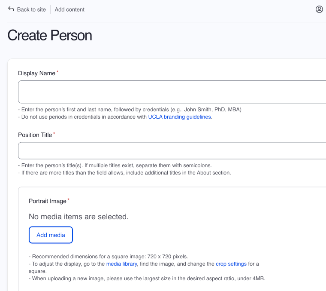
Task: Go to Back to site link
Action: coord(31,9)

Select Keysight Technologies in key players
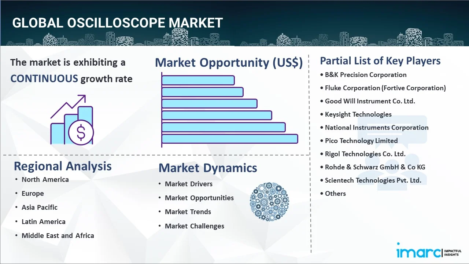[358, 114]
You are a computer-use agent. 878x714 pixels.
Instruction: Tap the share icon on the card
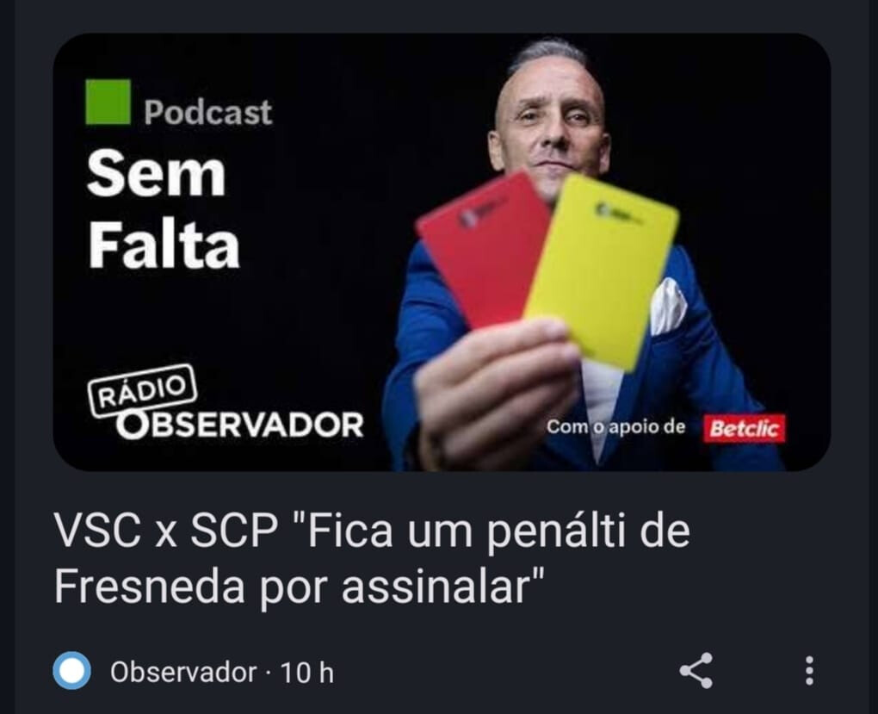click(x=696, y=670)
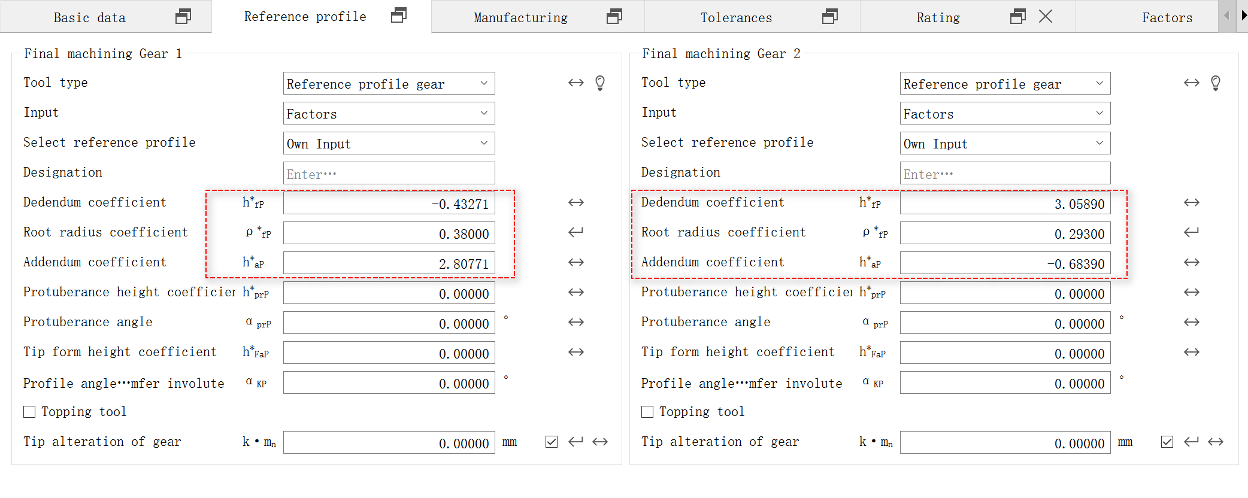Image resolution: width=1248 pixels, height=498 pixels.
Task: Switch to the Manufacturing tab
Action: point(520,17)
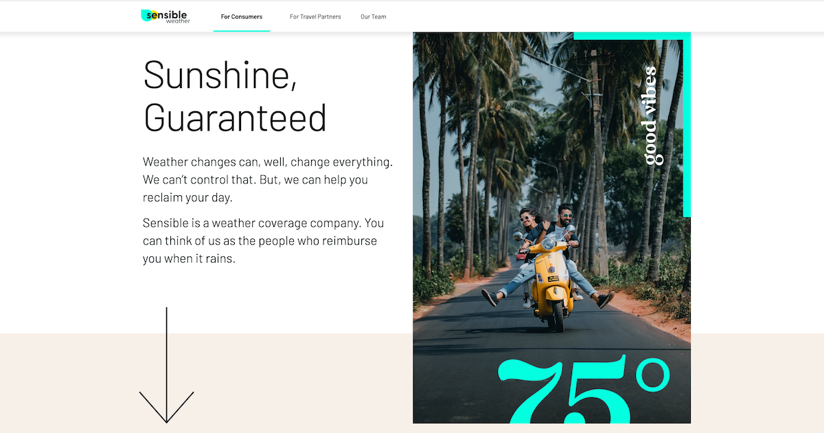Click the 'Sunshine,' headline word
Screen dimensions: 824x433
220,74
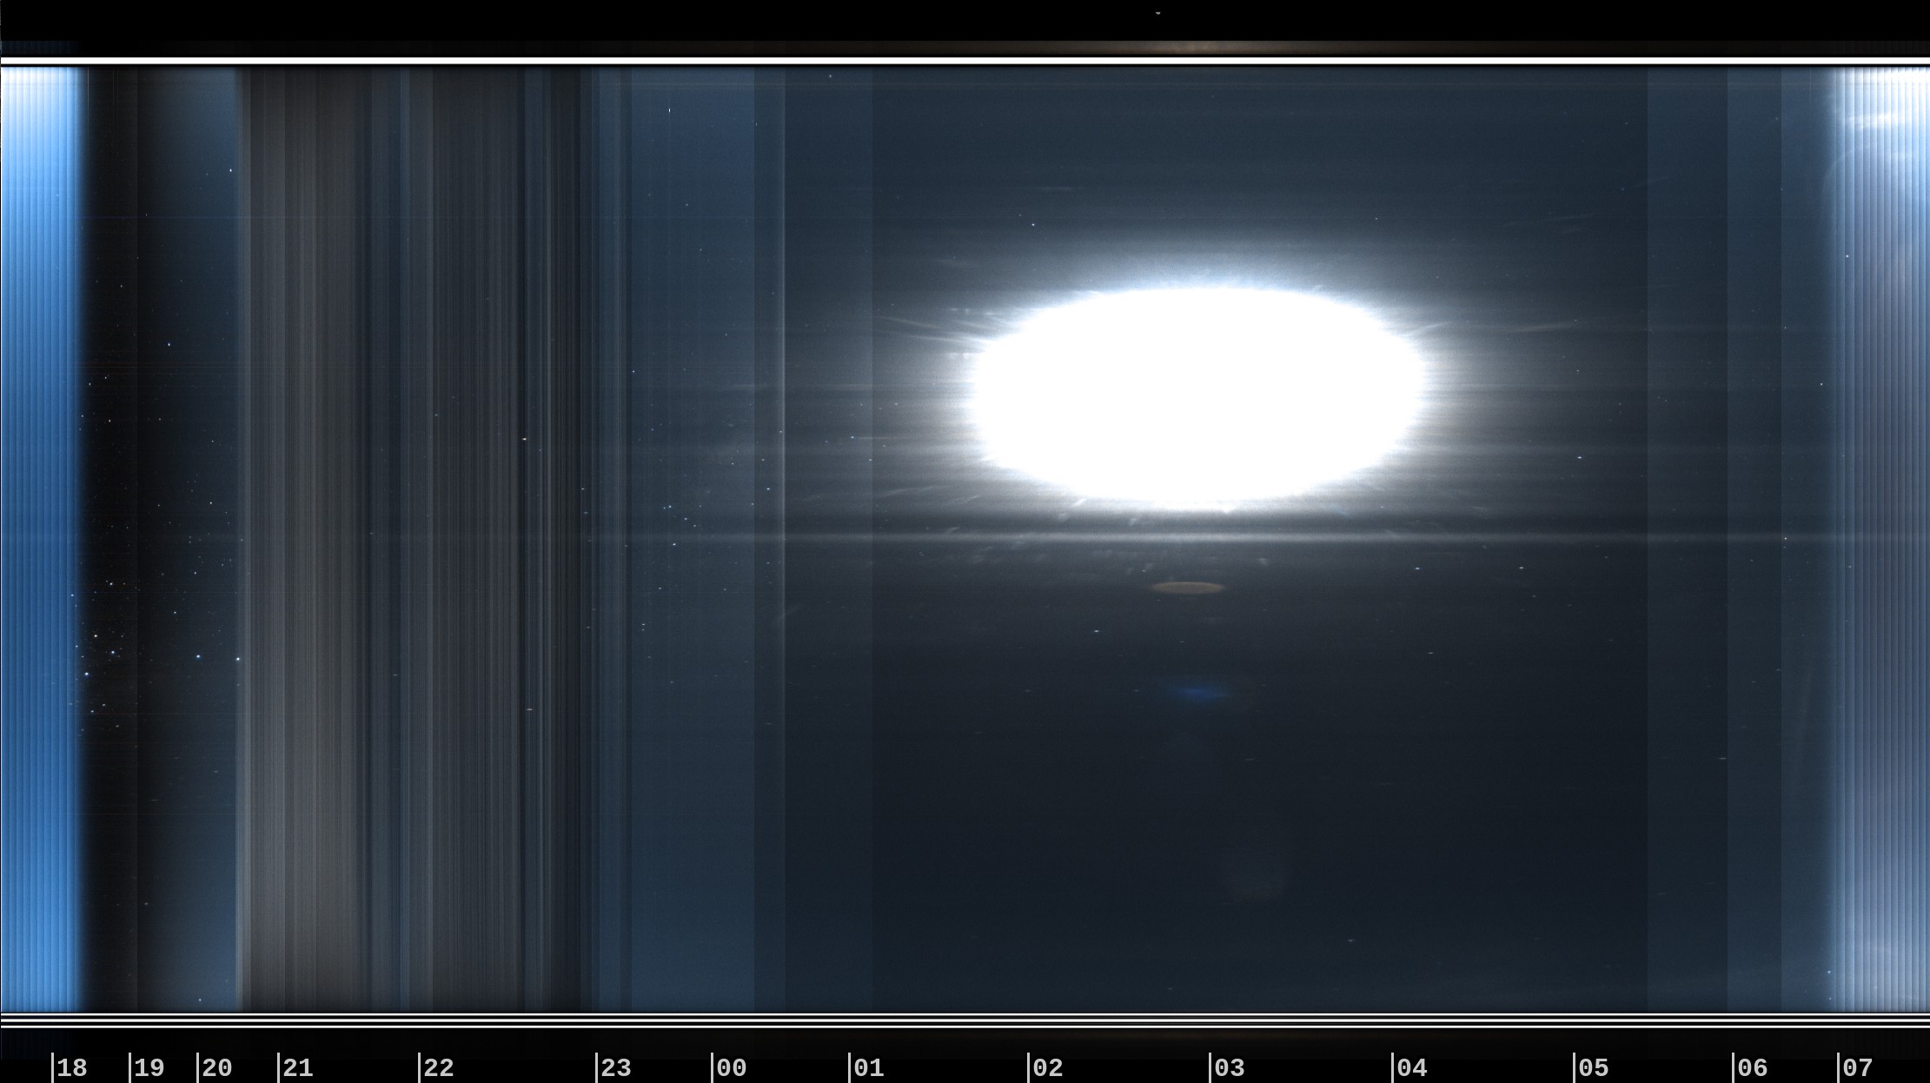The height and width of the screenshot is (1083, 1930).
Task: Click the small orange lens flare oval
Action: pyautogui.click(x=1188, y=588)
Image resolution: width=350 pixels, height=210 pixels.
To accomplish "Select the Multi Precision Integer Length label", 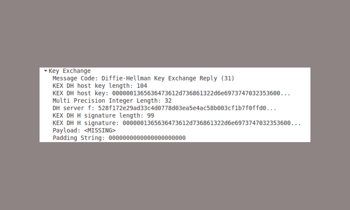I will 107,101.
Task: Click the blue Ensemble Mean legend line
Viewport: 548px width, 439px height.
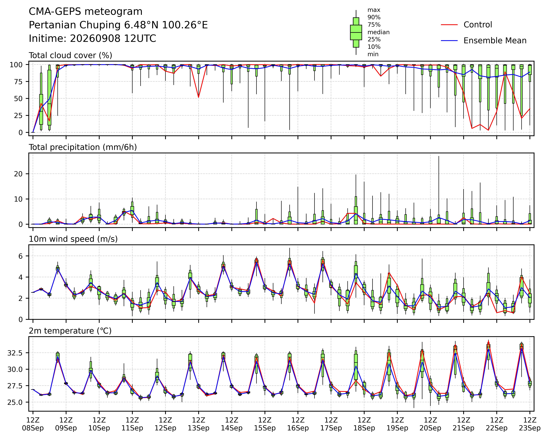Action: pyautogui.click(x=449, y=41)
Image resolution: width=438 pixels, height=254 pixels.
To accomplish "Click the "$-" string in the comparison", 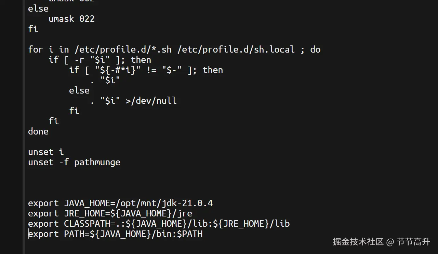I will pos(172,70).
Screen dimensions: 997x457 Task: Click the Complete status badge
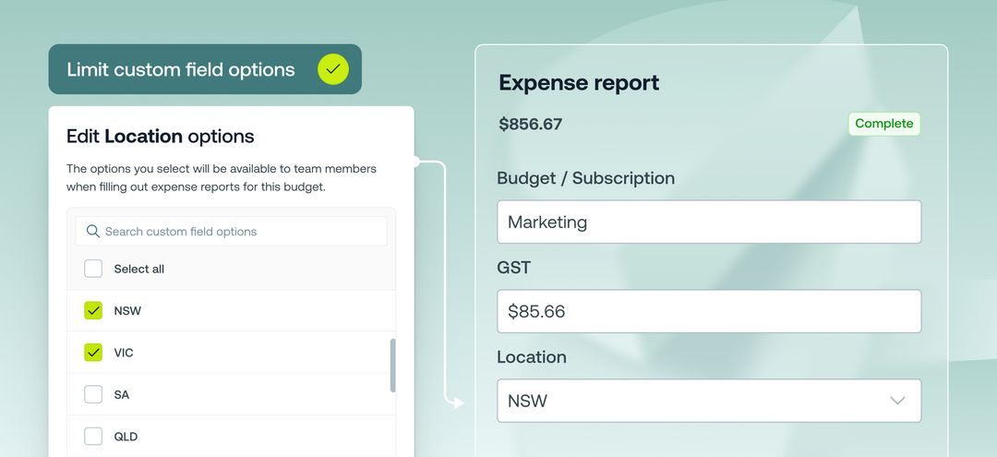883,124
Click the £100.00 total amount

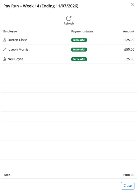pyautogui.click(x=128, y=175)
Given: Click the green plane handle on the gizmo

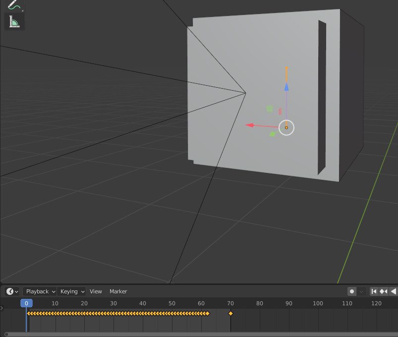Looking at the screenshot, I should click(x=270, y=109).
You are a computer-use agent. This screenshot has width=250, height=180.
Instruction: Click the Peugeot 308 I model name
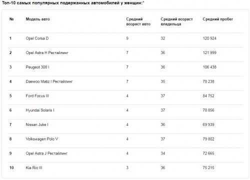(x=38, y=67)
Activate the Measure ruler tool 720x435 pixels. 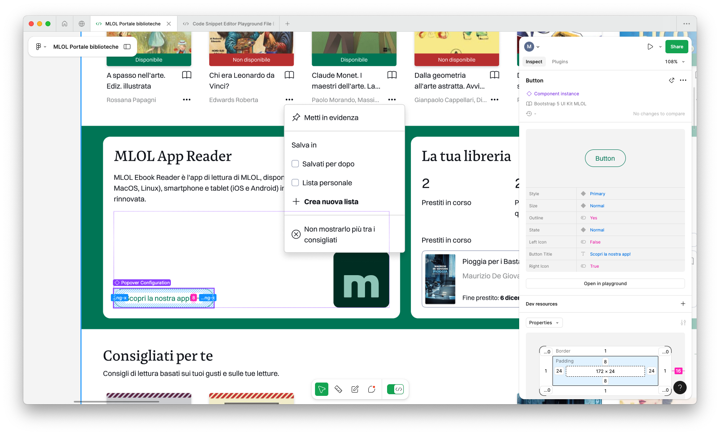338,389
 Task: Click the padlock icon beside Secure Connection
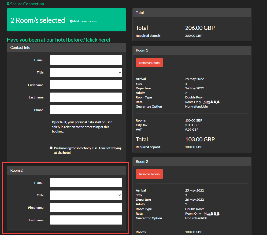pos(9,4)
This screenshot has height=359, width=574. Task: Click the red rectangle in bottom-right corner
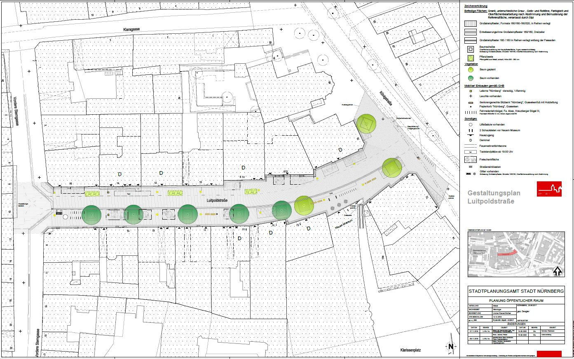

Task directions: Each line in the data that holds the string "computer" should be found and copied.

Answer to the problem:
You are a computer-use agent. 878x714 pixels.
You are a computer-use agent. This screenshot has width=250, height=180.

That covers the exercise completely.